Quella dei luoghi però non è solo una scelta di carattere autoreferenziale, ma risponde piuttosto alla volontà di omaggiare un autore a lui caro, vale a dire Rabelais, ripercorrendo i luoghi dove questi immaginò la sua “Abbazia di Théleme”. Un omaggio che a dire il vero si manifesta forse ancora più esplicitamente nell’amalgama iperbolico di cibo e lingua che caratterizza la narrazione – quanto più è abbondante il primo, tanto più è fastosa la seconda –, e nel tema del banchetto, già preannunciato dal titolo, anche qui organicamente associato, come sosteneva Bakhtin proprio a proposito di Rabelais, alla rappresentazione della vita, della morte, della rinascita e del rinnovamento.

Protagonista è un giovane studioso di etnologia, David Mazon, il quale, non proprio incline a climi esotici, decide di concentrare i suoi studi proprio su quella regione, stabilendovisi.

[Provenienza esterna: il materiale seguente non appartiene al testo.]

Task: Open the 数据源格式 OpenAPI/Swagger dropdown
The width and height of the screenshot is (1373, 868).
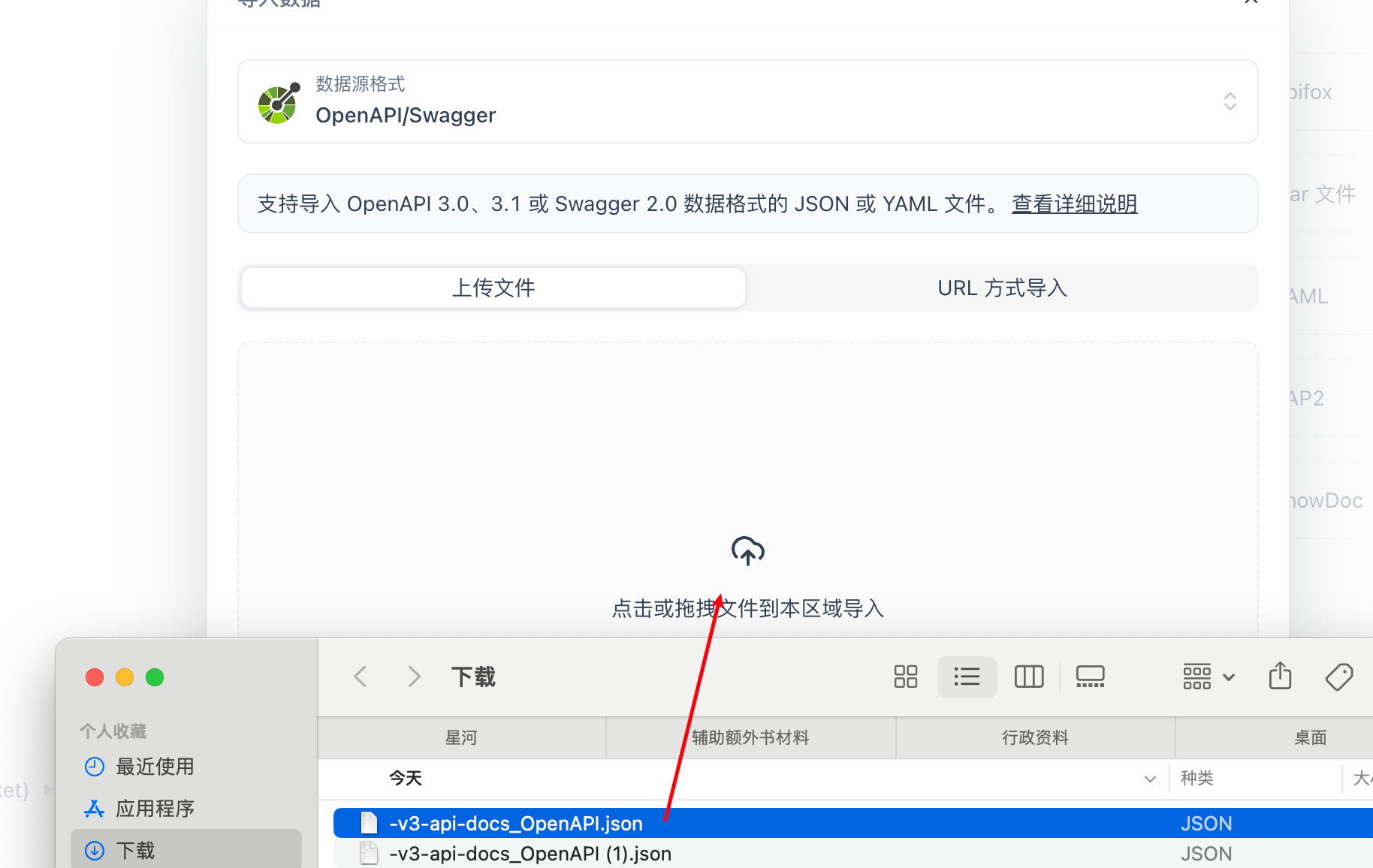Action: tap(747, 101)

Qui registra nelle pagine del suo diario le sue indagini sulla popolazione locale – i selvaggi locali, come nei momenti di sconforto li apostrofa amabilmente; indagini che procedono senza grandi risultati fino al momento in cui si ritrova a dover prendere parte a un evento che si celebra da secoli e che scandisce la storia di quello sperduto angolo di mondo, il banchetto annuale della confraternita dei becchini, organizzato e presieduto dal sindaco del paese, dove lo studioso si accorgerà dell’occorrenza di un curioso fenomeno.

Mazon, il quale potrebbe sembrare un personaggio irrilevante, tanto che nelle prime cento pagine – quelle costituite dal suo diario – il racconto sembra avanzare a fatica, diventa a questo punto il tramite irrinunciabile di una storia che aspettava da secoli di essere scritta: è proprio la sua mediocrità a diventarne la chiave di volta, l’unico elemento che consente lo spalancarsi su una narrazione polifonica e vastissima, che compie continui salti nello spazio e nel tempo, ricchissima di aneddoti e mai monotona che intreccia storia, arte, cultura popolare e letteratura.